LISTED ENTRIES:
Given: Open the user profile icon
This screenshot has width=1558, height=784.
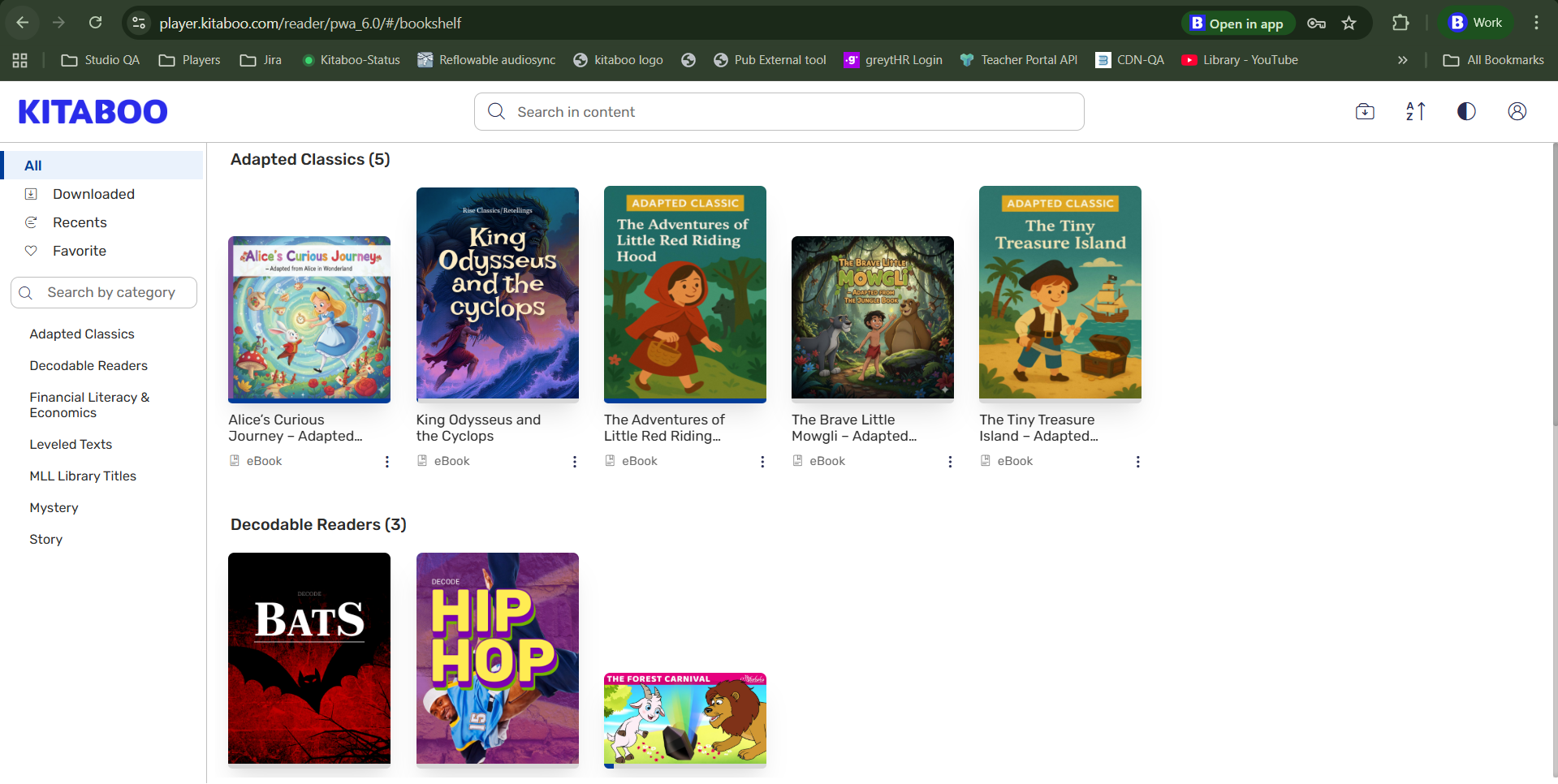Looking at the screenshot, I should coord(1517,112).
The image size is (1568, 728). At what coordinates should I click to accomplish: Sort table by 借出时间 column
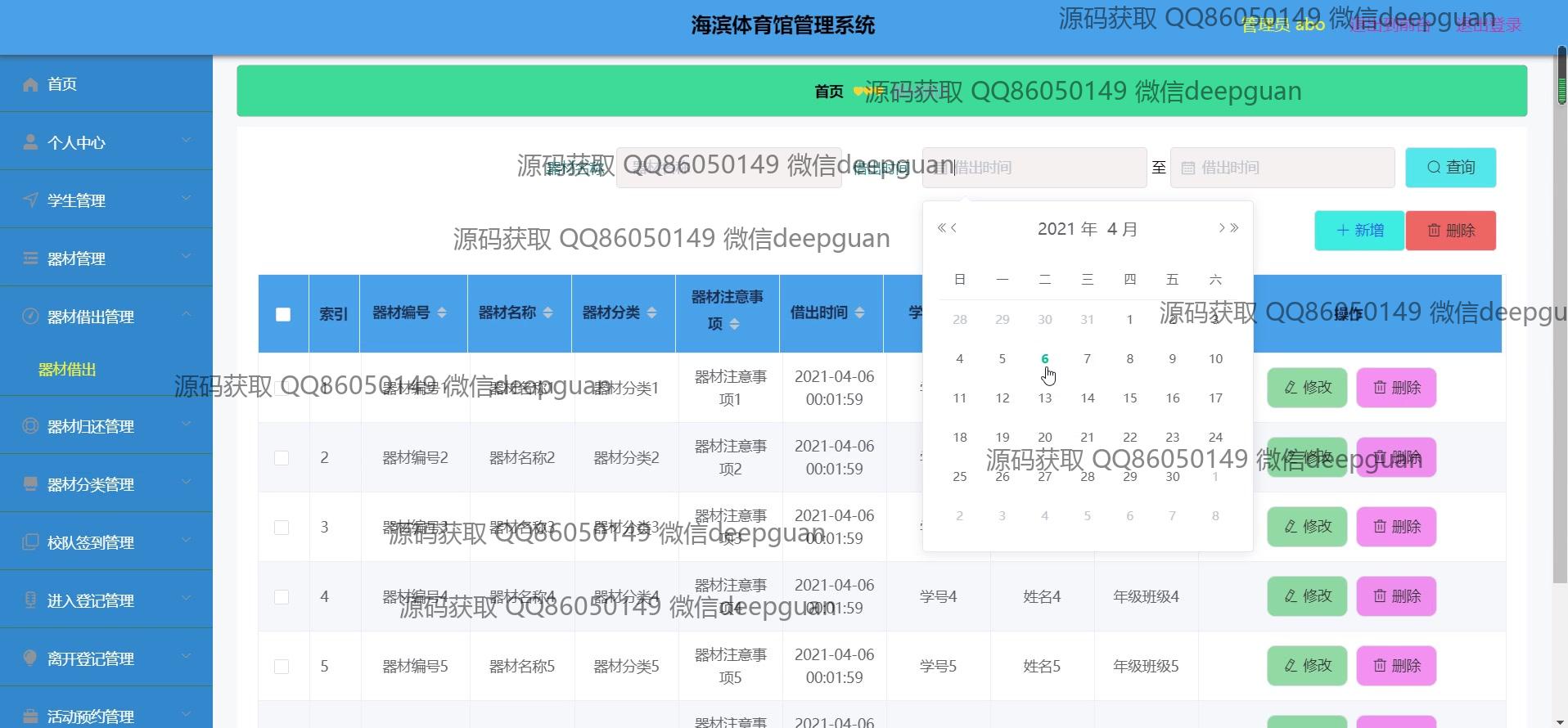point(859,312)
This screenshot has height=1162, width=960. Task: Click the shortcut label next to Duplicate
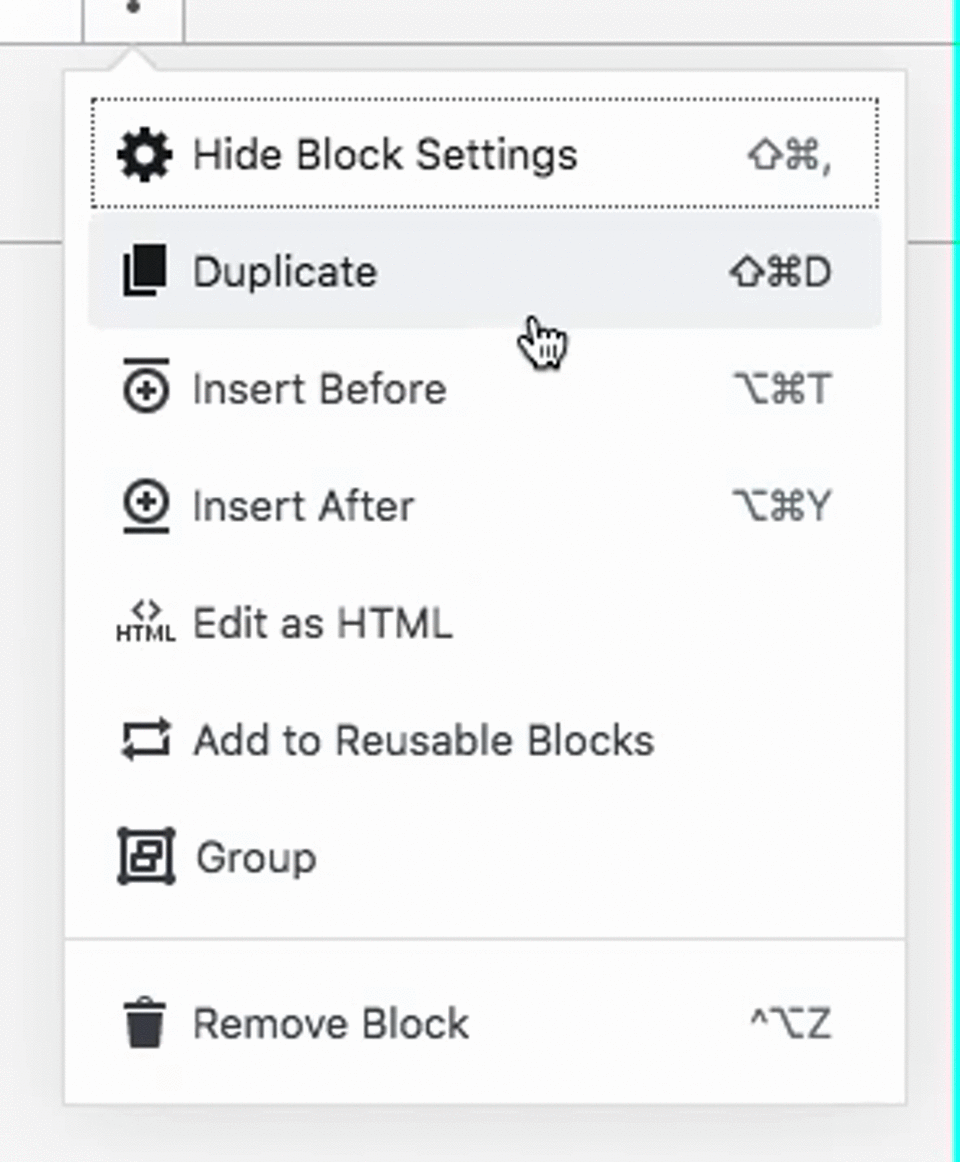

PROBLEM TO SOLVE:
Transcribe all the text lines of the rows above verbatim, omitting the pictures.

OUTPUT:
Given: Open the user profile icon
This screenshot has width=1558, height=784.
Looking at the screenshot, I should coord(1517,112).
The image size is (1568, 728). At what coordinates should I click to accomplish: Sort table by 借出时间 column
point(859,312)
This screenshot has height=1162, width=960. Task: Click the shortcut label next to Duplicate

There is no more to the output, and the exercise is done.